Thursday 19 July 2012

The art and the soul


"My gallery?" She leaned back on the window ledge, causing the curtains to sway behind her, and took a slow breath. "My gallery. You must mean my collection. All those paintings, poems, all those things of yours I gathered over the years. It was hard work for me, but I believed in it, we all did in those days. So you think you know what it was for, why we did it. Well, that would be most interesting to hear. Because I have to say, it's a question I ask myself all the time." She suddenly switched her gaze from Tommy to me. "Do I go too far?" she asked.
I didn't know what to say, so just replied: "No, no."
"I go too far," she said. "I'm sorry. I often go too far on this subject. Forget what I just said. Young man, you were going to tell me about my gallery. Please, let me hear."
"It's so you could tell," Tommy said. "So you'd have something to go on. Otherwise how would you know when students came to you and said they were in love?"
Madame's gaze had drifted over to me again, but I had the feeling she was staring at something on my arm. I actually looked down to see if there was birdshit or something on my sleeve. Then I heard her say: "And this is why you think I gathered all those things of yours. My gallery, as all of you always called it. I laughed when I first heard that's what you were calling it. But in time, I too came to think of it as that. My gallery. Now why, young man, explain it to me. Why would my gallery help in telling which of you were really in love?"
"Because it would help show you what we were like," Tommy said. "Because..."
"Because of course"--Madame cut in suddenly--"your art will reveal your inner selves!

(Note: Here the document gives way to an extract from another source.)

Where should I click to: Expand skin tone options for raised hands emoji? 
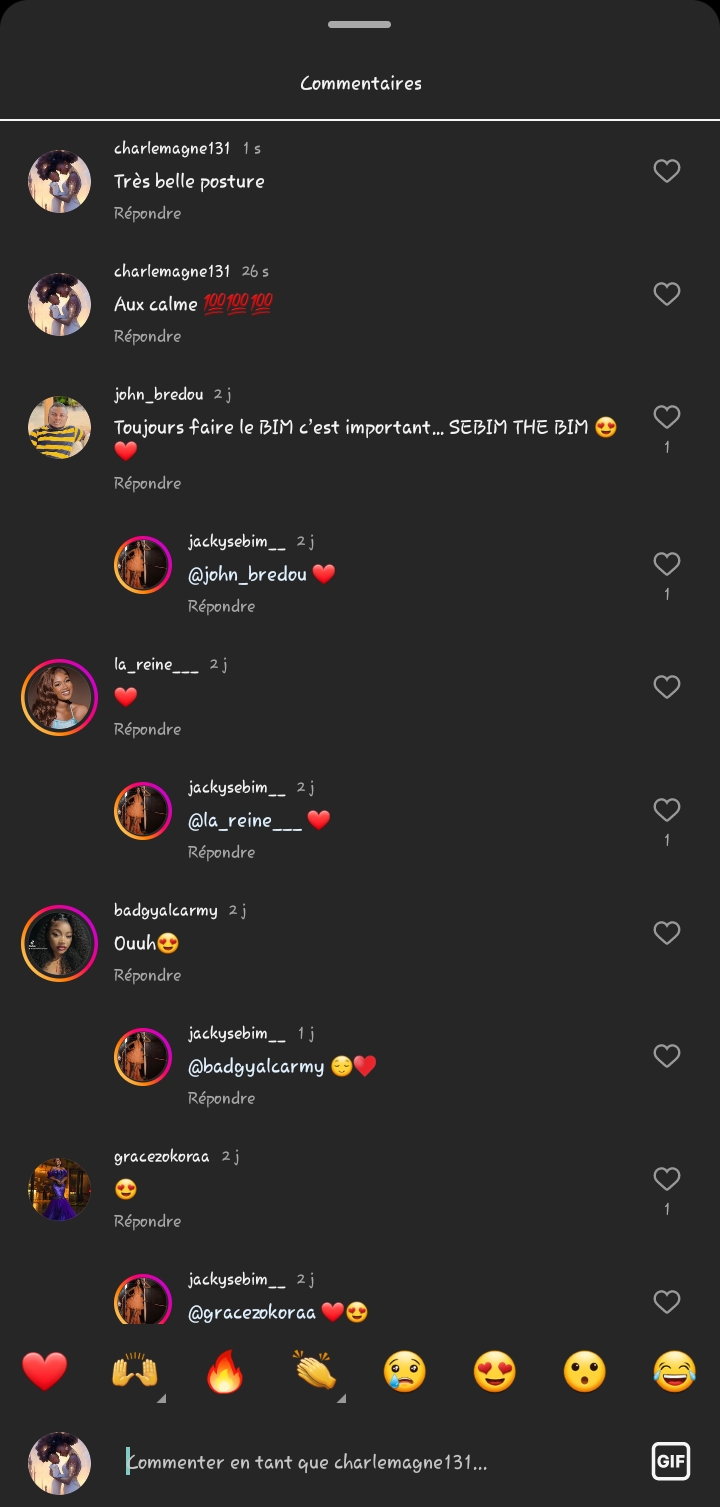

That's it, isn't it? Because your art will display your souls!" Then suddenly she turned to me again and said: "I go too far?"
She'd said this before, and I again had the impression she was staring at a spot on my sleeve. But by this point a faint suspicion I'd had ever since the first time she'd asked "I go too far?" had started to grow. I looked at Madame carefully, but she seemed to sense my scrutiny and she turned back to Tommy.
"All right," she said. "Let us continue. What was it you were telling me?"
"The trouble is," Tommy said, "I was a bit mixed up in those days."
"You were saying something about your art. How art bares the soul of the artist."
"Well, what I'm trying to say," Tommy persisted, "is that I was so mixed up in those days, I didn't really do any art. I didn't do anything. I know now I should have done, but I was mixed up. So you haven't got anything of mine in your gallery. I know that's my fault, and I know it's probably way too late, but I've brought some things with me now." He raised his bag, then began to unzip it. "Some of it was done recently, but some of it's from quite a long time ago. You should have Kath's stuff already. She got plenty into the Gallery. Didn't you, Kath?"
For a moment they were both looking at me. Then Madame said, barely audibly: "Poor creatures. What did we do to you? With all our schemes and plans?" She let that hang, and I thought I could see tears in her eyes again. Then she turned to me and asked: "Do we continue with this talk? You wish to go on?"


(From Capter 21, Never Let Me Go, Kazuo Ishiguro)


What if, after all, we're all just a product of an accident? I cannot just be happy to think that we should just be simply happy that after all it was just after all.